A 20-year-old university freshman said he goes to the same mall for food and
daily necessities because "anything you want, it's here."
About 280 stores have opened on six levels. They include the Paper Tiger, a
book-music seller that does steady business with its DVDs (digital video
discs) for 7 yuan (87 cents) apiece, to Watson's Your Personal Store
and clothiers such as North Face, Speedo and Hush Puppies. Anchor tenants are
the national Yansha Youyi Shopping City and the Lotus Supercenter market. A
fitness center and a cinema showing King Kong in full stereo fill out
the sixth floor.
Painting-shop owner Liu Fenghua chose Golden Resources because of its size and
number of shoppers. He believes that as many as 300,000 people came to the mall
per day in January to shop for Lunar New Year food or gifts - although in early
February the arts-and-crafts section of the mall was empty.
Shoppers come largely from nearby residences. Li Zhongshu, 73, frequents the
mall with his granddaughter Niuniu to eat and rest because they live close.
They like the clean, active setting. "The environment is good," he said.
"Entertainment and food, you can get it all here."
At the three-story Pelagic Mall in Tangshan, a city in
Hebei province east of Beijing, Zhou
Yibing, 13, and her mother window-shop or eat ice cream and watch
boys play basketball on an indoor court every day in the summer because the
place is three bus stops from home.

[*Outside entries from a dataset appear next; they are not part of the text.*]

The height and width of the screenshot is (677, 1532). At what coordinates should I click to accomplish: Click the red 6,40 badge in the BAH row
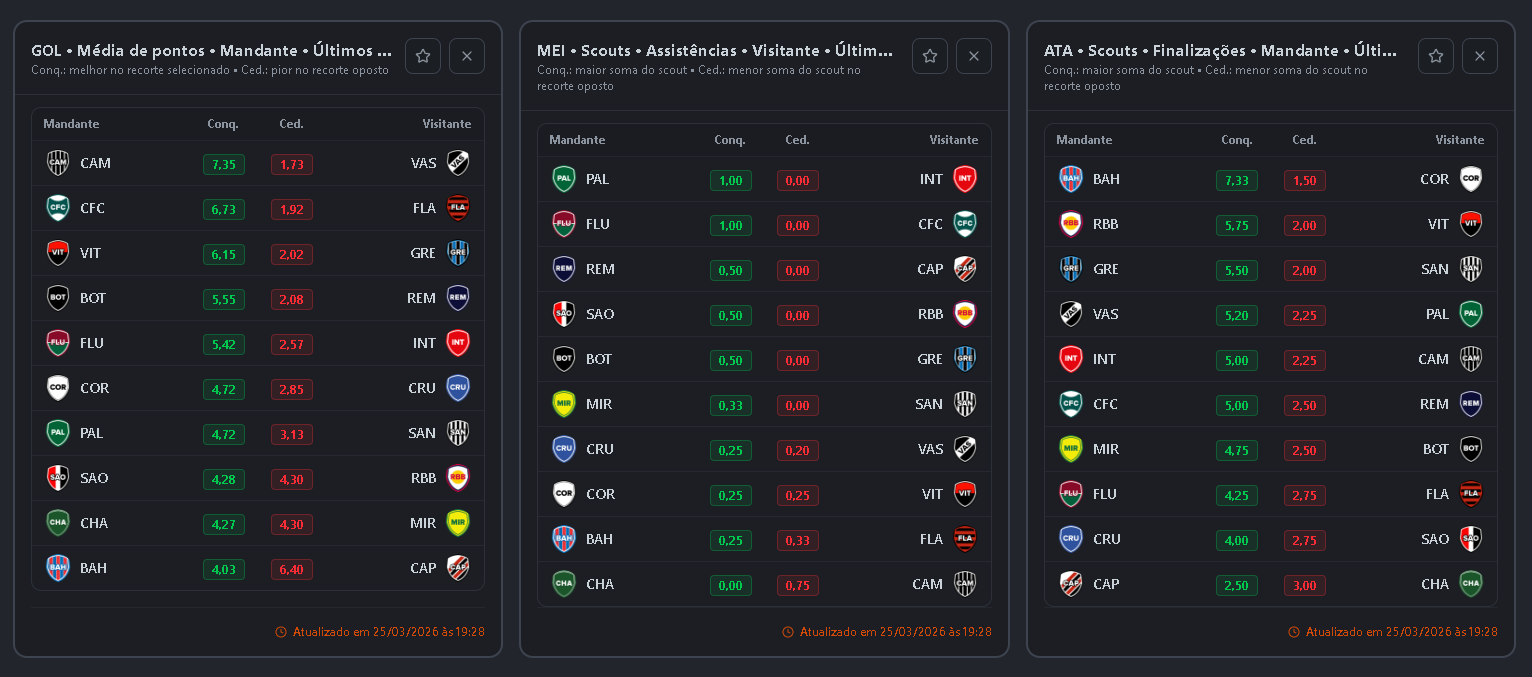pyautogui.click(x=292, y=569)
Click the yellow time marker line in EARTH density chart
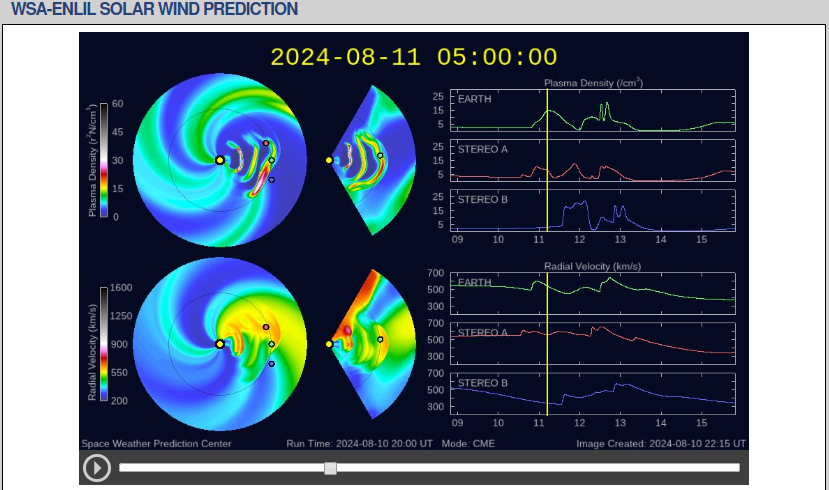This screenshot has height=490, width=829. click(x=547, y=110)
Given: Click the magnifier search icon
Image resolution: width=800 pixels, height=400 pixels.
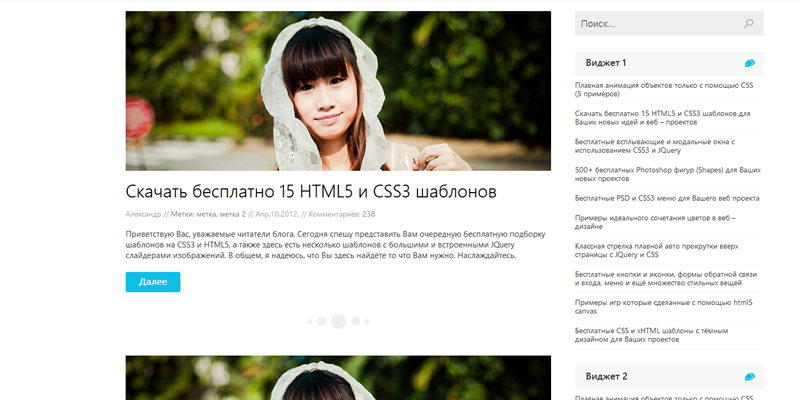Looking at the screenshot, I should [x=749, y=24].
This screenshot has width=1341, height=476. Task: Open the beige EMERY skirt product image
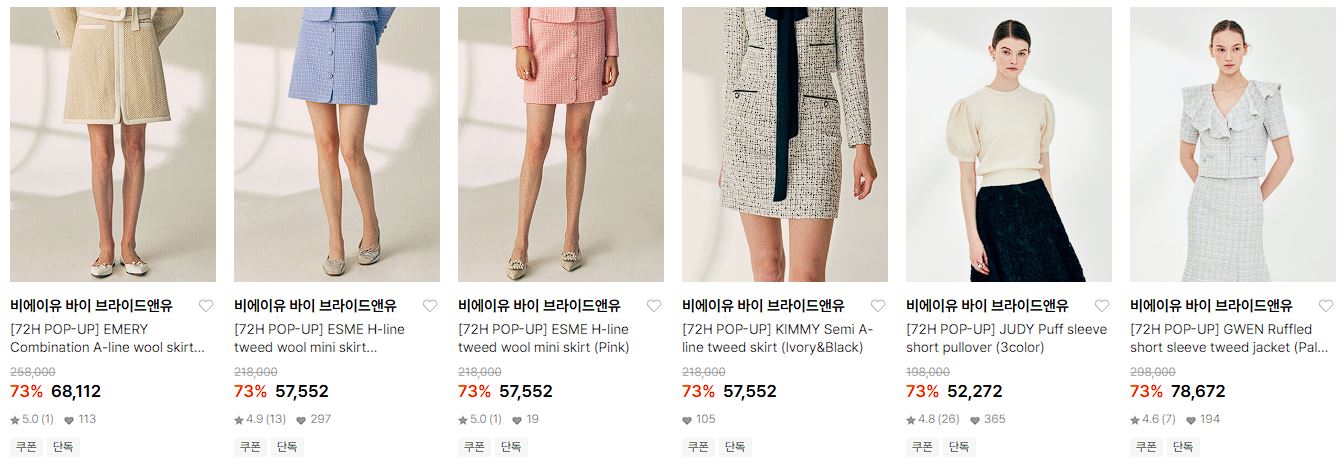pyautogui.click(x=113, y=144)
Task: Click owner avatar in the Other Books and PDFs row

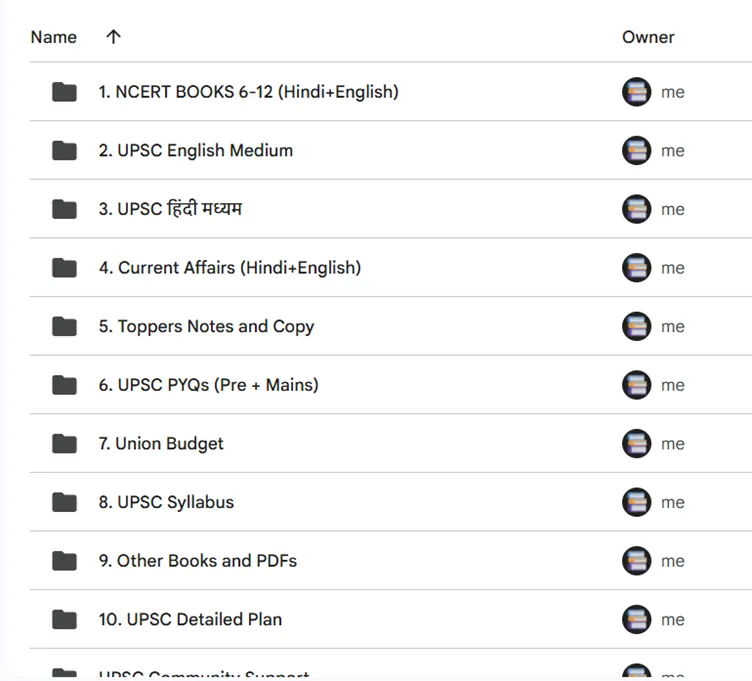Action: click(x=637, y=561)
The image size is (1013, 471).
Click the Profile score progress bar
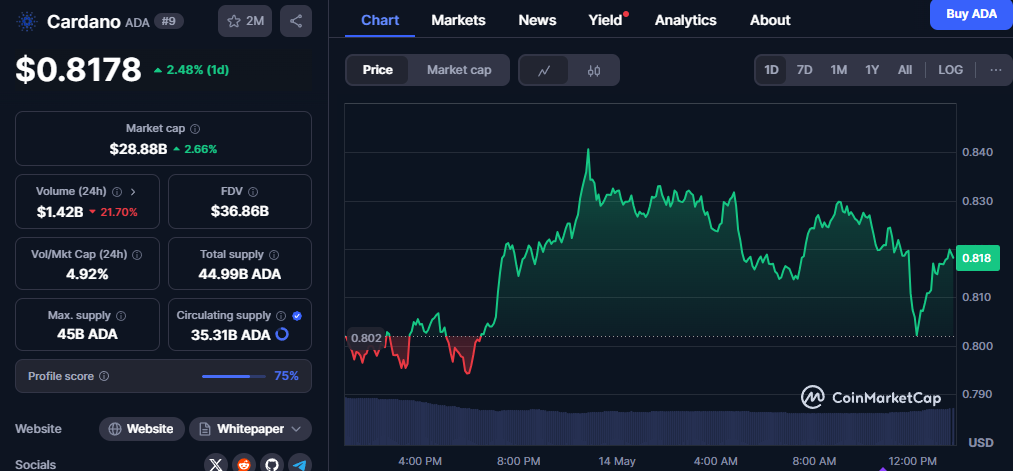tap(234, 376)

Her grandmother goes early to beat weekend
crowds at the Every Day Low Price supermarket, a variety-grocery store that
takes up a whole floor.
Shopping malls should succeed because they nurture the Chinese urge to be seen
in a luxurious setting, said Tom Doctoroff, author of the 2005 book Billions:
Selling to the New Chinese Consumer. "The key thing about buying in
China is that it's very public," he said.
But most malls built so far are not working out, suggested Anna Kalifa,
Beijing's head of research for property-management-services firm Jones Lang
LaSalle. Golden Resources, she said, has not gotten the traffic it expected
because it's too big to be efficient. Chinese people want to find things
quickly, she said. Some malls also group too many similar stores in one place.
"Developers are fielding their dreams of large malls, with the
build-it-and-they-will-come mentality, but only a few projects stand to provide
a clear strategy, proper tenant mix, professional property management and
design that appeals to retailers and shoppers," Kalifa said. "Developments that
do incorporate the above [are] rare and precious."
Ralph Jennings is a Beijing-based foreign correspondent.